BEGIN Provided records
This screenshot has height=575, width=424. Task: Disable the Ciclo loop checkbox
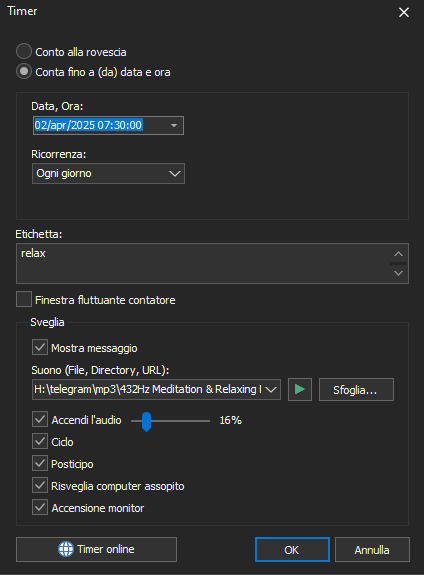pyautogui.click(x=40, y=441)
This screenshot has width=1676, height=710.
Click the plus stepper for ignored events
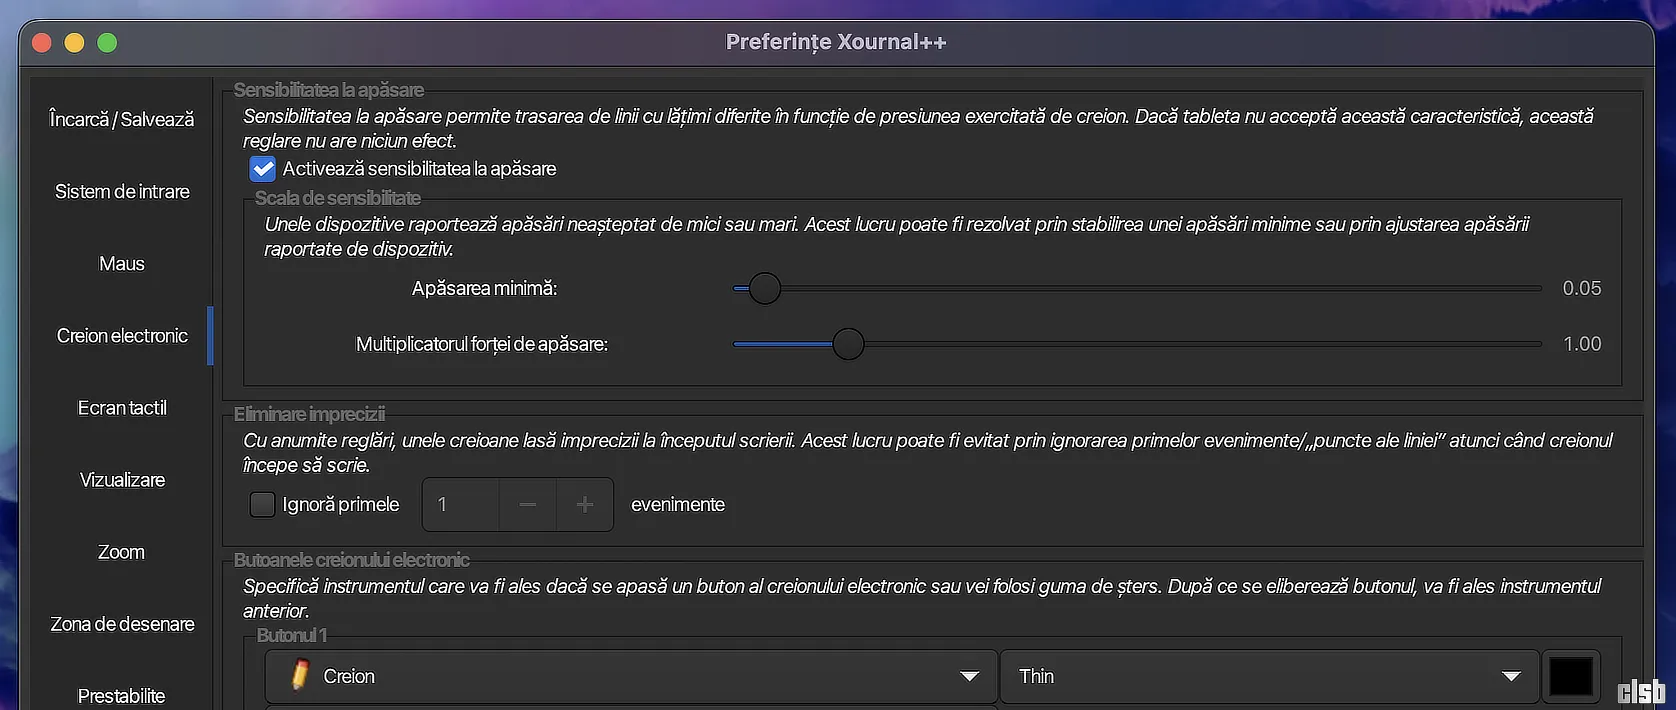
END Provided records
BEGIN Provided records
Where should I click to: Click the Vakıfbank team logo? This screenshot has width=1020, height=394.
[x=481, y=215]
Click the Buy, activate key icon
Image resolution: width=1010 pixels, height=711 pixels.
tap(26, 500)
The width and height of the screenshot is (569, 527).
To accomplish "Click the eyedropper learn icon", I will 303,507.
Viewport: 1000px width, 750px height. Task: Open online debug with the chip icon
END Provided records
BEGIN Provided records
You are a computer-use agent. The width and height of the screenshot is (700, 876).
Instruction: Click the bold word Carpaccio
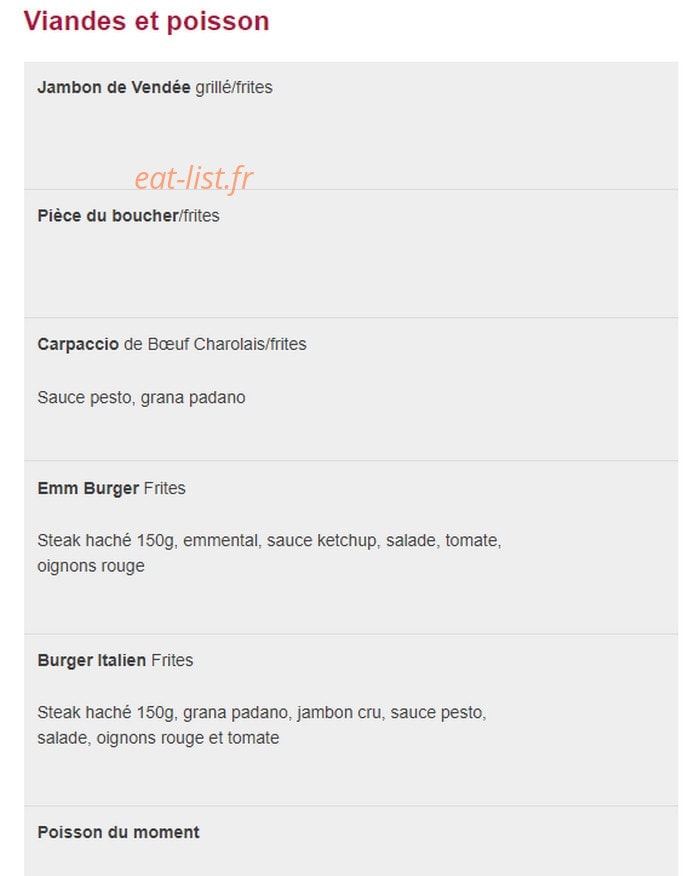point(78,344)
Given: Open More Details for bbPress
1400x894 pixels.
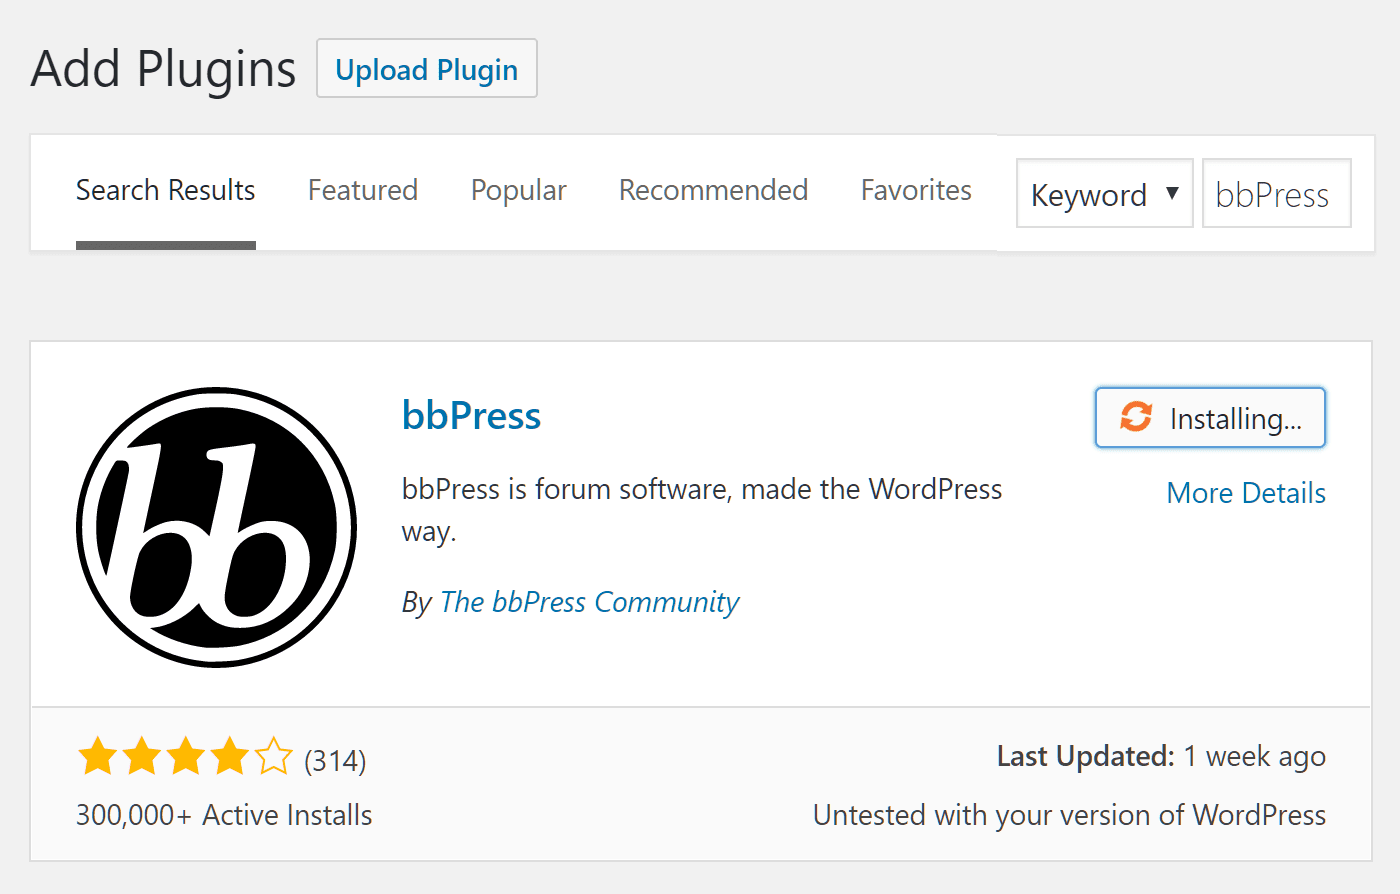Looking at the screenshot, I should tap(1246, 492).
END Provided records
Exercise requirements: Output exactly those lines of the data above that run from the line with "This screenshot has height=575, width=424." up to and including the line with "Click the plus stepper for ignored events". No pictures go in.

Response:
This screenshot has height=575, width=424. Task: Disable the Ciclo loop checkbox
pyautogui.click(x=40, y=441)
This screenshot has width=1676, height=710.
Click the plus stepper for ignored events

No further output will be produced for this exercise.